- EXERCISE BRIEF -
Starting with the line that contains "Image resolution: width=391" and ending with the final line of the data below, print those lines exactly and nothing else.

━━━ RECORDED INFORMATION

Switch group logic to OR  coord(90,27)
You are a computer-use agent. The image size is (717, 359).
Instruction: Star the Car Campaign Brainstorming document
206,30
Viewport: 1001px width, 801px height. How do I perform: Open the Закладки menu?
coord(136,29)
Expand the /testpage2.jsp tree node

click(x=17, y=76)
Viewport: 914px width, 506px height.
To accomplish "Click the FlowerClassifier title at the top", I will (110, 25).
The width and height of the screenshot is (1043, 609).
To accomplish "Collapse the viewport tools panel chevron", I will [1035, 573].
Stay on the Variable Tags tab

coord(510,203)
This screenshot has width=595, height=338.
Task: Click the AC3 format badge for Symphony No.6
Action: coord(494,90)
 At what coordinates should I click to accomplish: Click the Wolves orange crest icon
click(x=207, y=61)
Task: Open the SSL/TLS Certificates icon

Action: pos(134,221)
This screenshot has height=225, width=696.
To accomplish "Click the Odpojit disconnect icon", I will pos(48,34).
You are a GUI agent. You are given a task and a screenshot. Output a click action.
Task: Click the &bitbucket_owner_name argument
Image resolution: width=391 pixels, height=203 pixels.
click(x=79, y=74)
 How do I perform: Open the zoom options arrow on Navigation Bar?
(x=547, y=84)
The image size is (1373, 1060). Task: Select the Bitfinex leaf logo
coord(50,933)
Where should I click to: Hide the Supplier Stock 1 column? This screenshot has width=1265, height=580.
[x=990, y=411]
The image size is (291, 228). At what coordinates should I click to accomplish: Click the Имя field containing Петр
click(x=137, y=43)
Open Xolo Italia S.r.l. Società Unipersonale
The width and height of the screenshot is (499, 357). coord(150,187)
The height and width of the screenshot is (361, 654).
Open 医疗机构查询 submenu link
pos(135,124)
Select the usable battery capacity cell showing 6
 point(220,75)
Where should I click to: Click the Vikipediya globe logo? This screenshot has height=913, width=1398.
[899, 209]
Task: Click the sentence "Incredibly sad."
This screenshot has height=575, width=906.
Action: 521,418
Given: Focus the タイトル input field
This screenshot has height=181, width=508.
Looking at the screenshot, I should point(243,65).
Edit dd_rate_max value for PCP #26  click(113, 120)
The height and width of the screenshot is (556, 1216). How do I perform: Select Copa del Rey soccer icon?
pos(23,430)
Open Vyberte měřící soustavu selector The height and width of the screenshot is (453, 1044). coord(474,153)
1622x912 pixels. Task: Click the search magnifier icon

━━━━━━

- EXERCISE RESULT -
Image resolution: width=391 pixels, height=203 pixels.
click(x=79, y=74)
 How do I perform: Open the zoom options arrow on Navigation Bar?
(x=547, y=84)
The image size is (1373, 1060). Task: Select the Bitfinex leaf logo
coord(50,933)
Where should I click to: Hide the Supplier Stock 1 column? This screenshot has width=1265, height=580.
[x=990, y=411]
The image size is (291, 228). At what coordinates should I click to accomplish: Click the Имя field containing Петр
click(x=137, y=43)
Open Xolo Italia S.r.l. Società Unipersonale
The width and height of the screenshot is (499, 357). coord(150,187)
The height and width of the screenshot is (361, 654).
Open 医疗机构查询 submenu link
pos(135,124)
Select the usable battery capacity cell showing 6
 point(220,75)
Where should I click to: Click the Vikipediya globe logo? This screenshot has height=913, width=1398.
[899, 209]
Task: Click the sentence "Incredibly sad."
This screenshot has height=575, width=906.
Action: 521,418
Given: Focus the タイトル input field
This screenshot has height=181, width=508.
Looking at the screenshot, I should point(243,65).
Edit dd_rate_max value for PCP #26  click(113, 120)
The height and width of the screenshot is (556, 1216). How do I perform: Select Copa del Rey soccer icon?
pos(23,430)
Open Vyberte měřící soustavu selector The height and width of the screenshot is (453, 1044). coord(474,153)
1622x912 pixels. Task: Click the search magnifier icon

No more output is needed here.